[[ Study material, beginning ]]

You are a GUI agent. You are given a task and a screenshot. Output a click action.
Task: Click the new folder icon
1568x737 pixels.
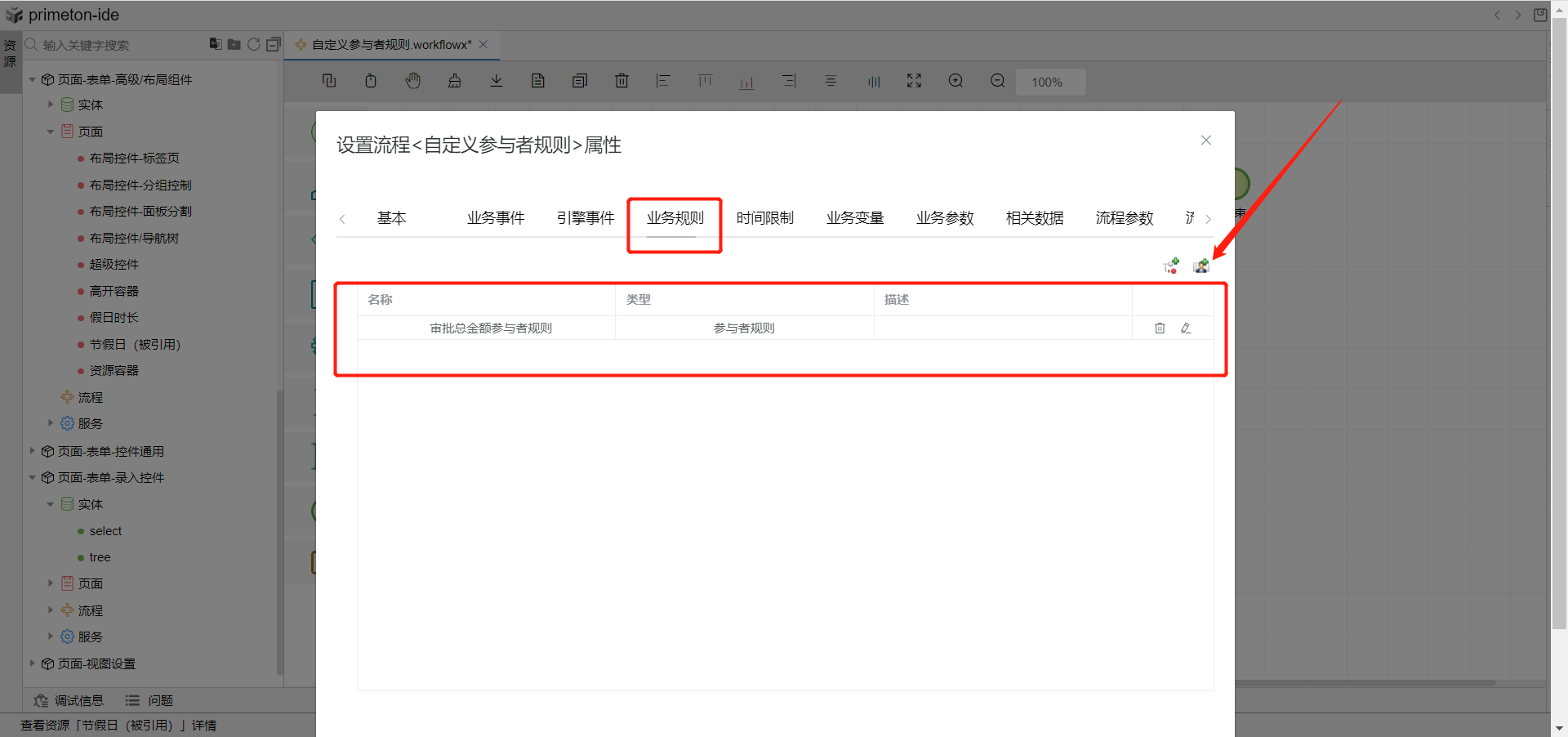[x=234, y=44]
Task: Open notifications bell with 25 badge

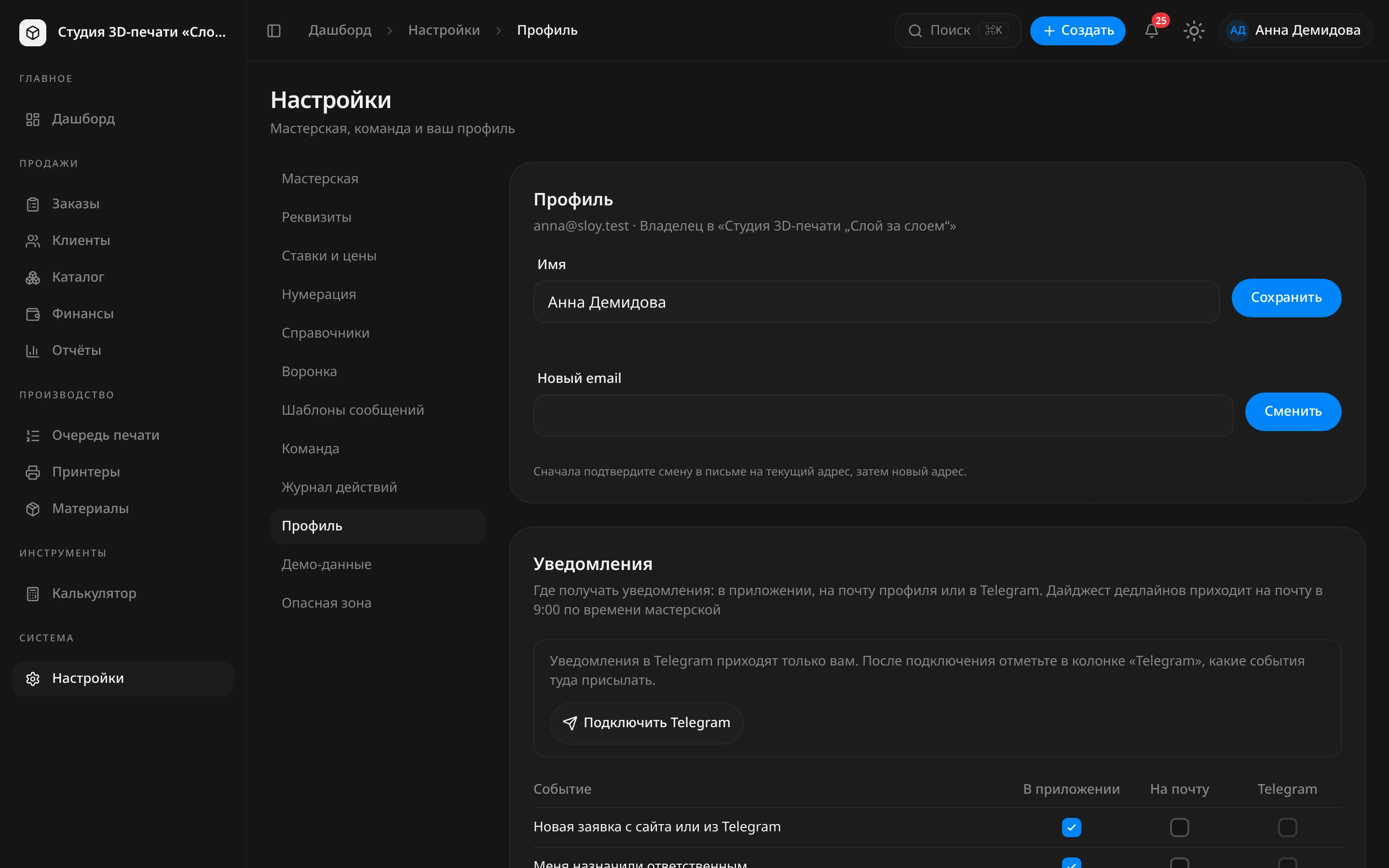Action: coord(1151,30)
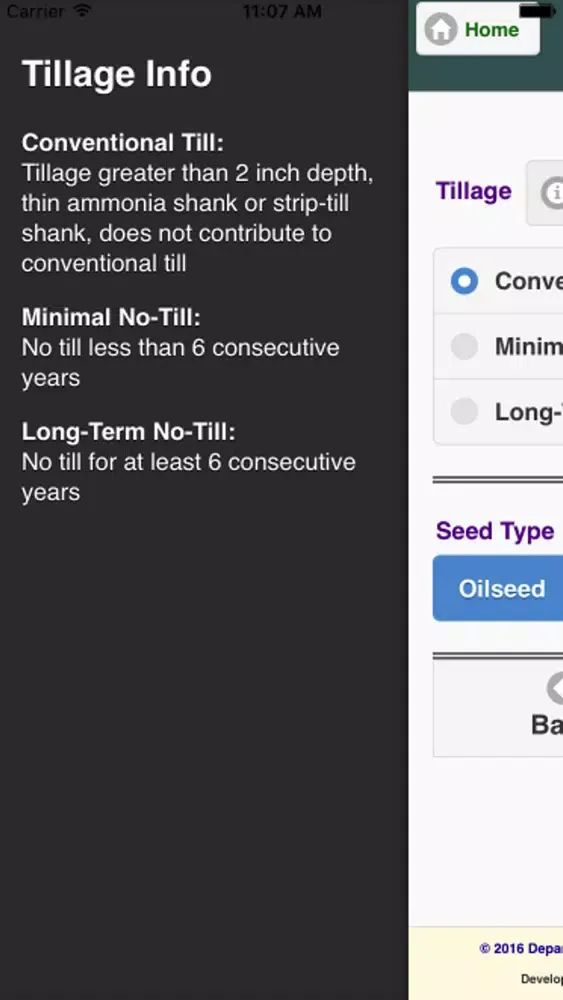Tap the 'Carrier' status bar text
This screenshot has height=1000, width=563.
pos(36,11)
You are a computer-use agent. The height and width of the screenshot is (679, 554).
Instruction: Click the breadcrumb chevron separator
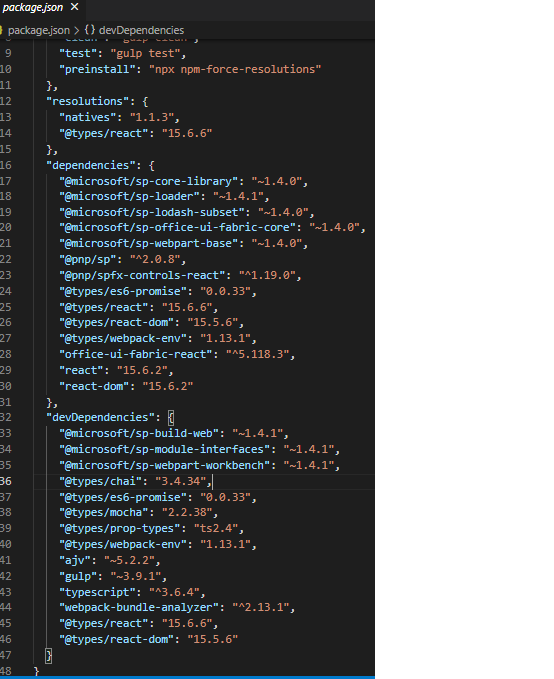[x=77, y=30]
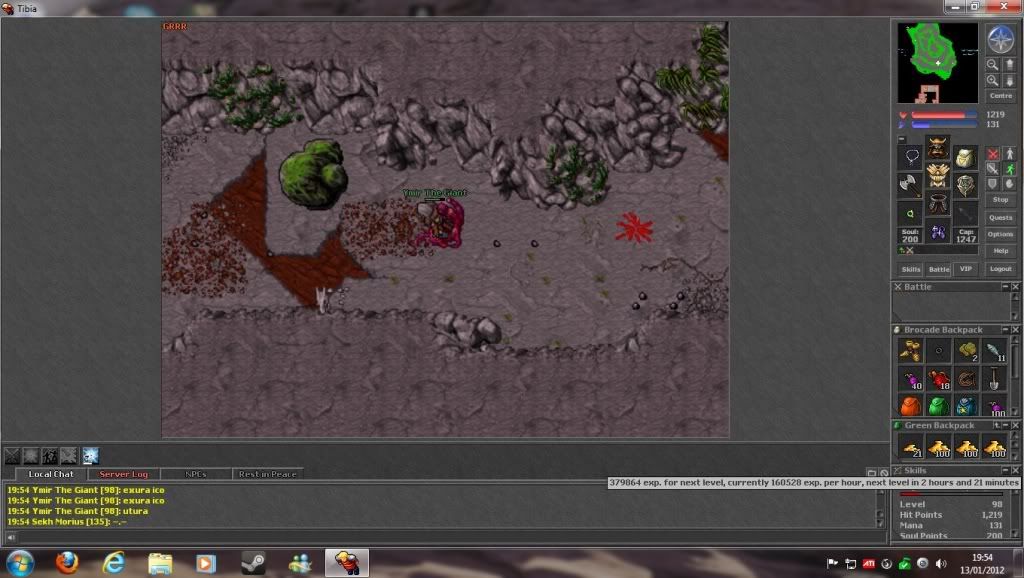Viewport: 1024px width, 578px height.
Task: Click the chat message input field
Action: (440, 537)
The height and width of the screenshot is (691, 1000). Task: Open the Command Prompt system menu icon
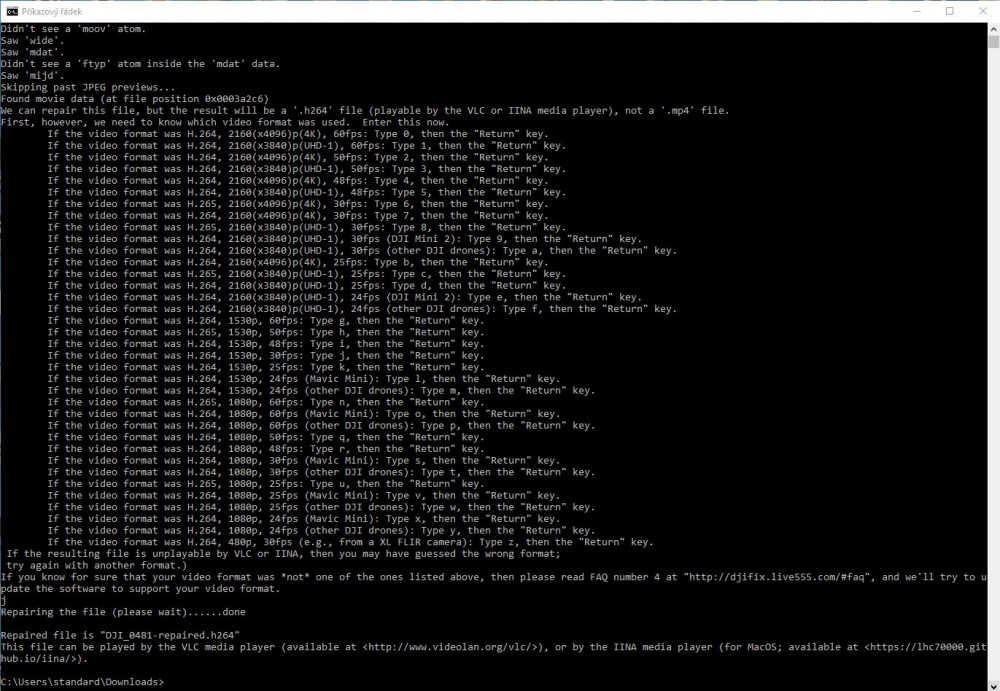(x=12, y=11)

[[ Study material, end ]]

▶ [What this task involves] Scan the entries for the word "agent". Report each line that has it.

▶ [The completed task]
You are a GUI agent. You are given a task and a screenshot. Output a click action.
You are a computer-use agent. The height and width of the screenshot is (679, 554).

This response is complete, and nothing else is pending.